--- START ---

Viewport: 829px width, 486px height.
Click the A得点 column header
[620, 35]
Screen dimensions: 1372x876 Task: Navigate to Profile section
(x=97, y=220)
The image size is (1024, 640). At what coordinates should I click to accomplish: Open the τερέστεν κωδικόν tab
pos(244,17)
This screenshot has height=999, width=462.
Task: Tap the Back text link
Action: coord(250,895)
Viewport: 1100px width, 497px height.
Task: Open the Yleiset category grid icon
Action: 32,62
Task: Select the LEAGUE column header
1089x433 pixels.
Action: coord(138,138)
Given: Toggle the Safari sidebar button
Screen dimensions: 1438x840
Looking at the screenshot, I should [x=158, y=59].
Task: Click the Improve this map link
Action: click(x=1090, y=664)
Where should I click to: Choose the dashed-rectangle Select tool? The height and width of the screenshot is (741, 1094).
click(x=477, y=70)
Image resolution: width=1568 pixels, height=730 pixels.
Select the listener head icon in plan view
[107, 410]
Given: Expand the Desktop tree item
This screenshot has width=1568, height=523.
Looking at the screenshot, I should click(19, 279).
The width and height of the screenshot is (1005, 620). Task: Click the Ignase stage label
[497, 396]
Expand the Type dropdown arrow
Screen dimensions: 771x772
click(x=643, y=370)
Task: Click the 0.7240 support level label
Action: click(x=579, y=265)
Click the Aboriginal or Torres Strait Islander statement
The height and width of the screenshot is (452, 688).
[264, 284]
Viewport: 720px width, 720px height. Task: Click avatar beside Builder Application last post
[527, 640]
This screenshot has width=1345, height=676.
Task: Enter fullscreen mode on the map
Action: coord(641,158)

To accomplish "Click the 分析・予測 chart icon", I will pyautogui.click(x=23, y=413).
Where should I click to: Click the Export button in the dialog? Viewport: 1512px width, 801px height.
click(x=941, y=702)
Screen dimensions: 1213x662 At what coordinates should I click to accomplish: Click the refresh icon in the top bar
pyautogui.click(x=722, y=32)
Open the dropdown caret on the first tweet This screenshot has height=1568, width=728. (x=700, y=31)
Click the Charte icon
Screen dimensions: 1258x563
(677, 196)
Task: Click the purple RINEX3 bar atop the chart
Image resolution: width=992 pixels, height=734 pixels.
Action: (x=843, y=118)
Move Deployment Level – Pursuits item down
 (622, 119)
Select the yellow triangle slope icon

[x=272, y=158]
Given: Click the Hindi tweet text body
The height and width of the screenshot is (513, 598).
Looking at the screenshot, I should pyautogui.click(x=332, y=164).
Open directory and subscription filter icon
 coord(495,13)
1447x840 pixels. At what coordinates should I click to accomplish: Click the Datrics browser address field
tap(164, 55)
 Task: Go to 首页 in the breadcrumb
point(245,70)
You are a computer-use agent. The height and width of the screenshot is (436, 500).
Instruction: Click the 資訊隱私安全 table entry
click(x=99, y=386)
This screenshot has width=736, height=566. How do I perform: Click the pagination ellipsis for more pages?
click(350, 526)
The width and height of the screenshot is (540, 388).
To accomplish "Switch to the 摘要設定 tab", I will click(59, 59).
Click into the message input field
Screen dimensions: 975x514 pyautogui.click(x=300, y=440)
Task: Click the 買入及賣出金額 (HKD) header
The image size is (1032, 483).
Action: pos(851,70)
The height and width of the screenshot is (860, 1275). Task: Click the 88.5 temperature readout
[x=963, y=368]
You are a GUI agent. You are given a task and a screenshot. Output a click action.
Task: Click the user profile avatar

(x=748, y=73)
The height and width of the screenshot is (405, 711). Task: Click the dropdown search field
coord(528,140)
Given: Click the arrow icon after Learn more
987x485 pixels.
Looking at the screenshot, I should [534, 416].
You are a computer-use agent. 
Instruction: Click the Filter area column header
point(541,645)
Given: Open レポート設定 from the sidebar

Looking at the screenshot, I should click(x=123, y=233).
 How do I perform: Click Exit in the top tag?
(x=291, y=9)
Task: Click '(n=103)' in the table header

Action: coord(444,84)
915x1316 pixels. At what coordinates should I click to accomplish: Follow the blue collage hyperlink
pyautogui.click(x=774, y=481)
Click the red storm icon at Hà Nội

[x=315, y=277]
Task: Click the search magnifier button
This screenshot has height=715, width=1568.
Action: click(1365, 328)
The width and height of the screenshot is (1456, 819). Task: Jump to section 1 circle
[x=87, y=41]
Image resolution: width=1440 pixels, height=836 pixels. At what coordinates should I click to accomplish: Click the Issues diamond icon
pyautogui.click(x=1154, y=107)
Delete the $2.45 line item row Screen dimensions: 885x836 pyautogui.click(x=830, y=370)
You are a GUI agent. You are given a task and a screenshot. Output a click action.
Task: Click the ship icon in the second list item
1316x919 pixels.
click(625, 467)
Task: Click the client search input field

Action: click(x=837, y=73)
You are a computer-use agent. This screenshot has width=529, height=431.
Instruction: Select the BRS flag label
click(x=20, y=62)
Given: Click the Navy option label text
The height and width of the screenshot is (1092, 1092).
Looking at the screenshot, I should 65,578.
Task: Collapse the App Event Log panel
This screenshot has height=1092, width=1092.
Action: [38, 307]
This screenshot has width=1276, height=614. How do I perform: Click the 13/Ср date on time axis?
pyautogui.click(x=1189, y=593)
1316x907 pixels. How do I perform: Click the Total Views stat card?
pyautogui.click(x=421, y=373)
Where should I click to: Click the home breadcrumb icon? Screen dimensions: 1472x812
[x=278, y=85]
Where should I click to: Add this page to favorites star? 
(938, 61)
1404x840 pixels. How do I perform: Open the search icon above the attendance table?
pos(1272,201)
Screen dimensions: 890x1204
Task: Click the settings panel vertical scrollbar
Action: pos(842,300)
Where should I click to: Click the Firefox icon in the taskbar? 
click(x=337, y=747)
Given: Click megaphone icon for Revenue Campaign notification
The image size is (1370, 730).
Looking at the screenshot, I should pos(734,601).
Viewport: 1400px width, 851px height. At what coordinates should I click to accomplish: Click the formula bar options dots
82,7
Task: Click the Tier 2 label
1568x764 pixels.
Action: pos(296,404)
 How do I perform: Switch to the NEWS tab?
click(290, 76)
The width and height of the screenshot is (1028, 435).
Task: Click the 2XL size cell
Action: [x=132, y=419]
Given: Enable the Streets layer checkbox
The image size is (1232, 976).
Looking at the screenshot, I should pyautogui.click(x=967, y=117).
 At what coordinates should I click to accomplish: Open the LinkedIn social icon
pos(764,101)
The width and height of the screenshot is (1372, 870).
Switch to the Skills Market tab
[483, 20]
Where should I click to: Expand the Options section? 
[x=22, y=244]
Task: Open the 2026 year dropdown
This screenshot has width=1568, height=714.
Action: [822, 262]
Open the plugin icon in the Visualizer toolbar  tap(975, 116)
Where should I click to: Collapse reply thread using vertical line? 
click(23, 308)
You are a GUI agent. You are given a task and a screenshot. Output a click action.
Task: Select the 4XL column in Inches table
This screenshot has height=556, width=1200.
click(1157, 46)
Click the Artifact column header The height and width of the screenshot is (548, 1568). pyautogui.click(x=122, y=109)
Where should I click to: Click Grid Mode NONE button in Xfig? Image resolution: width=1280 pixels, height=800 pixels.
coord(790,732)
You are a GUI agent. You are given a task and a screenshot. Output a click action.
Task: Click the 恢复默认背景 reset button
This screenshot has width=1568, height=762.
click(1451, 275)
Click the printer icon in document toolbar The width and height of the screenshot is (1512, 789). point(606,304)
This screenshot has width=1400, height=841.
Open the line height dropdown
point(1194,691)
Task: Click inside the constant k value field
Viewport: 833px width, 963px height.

--- END ---

# [GOAL]
Arrange the lines above as a numbered list, from the line with "Given: Click the Hindi tweet text body" up to and including the line with "coord(495,13)", leaving out any blank lines.

# [EXPECTED ANSWER]
1. Given: Click the Hindi tweet text body
2. The height and width of the screenshot is (513, 598).
3. Looking at the screenshot, I should pyautogui.click(x=332, y=164).
4. Open directory and subscription filter icon
5.  coord(495,13)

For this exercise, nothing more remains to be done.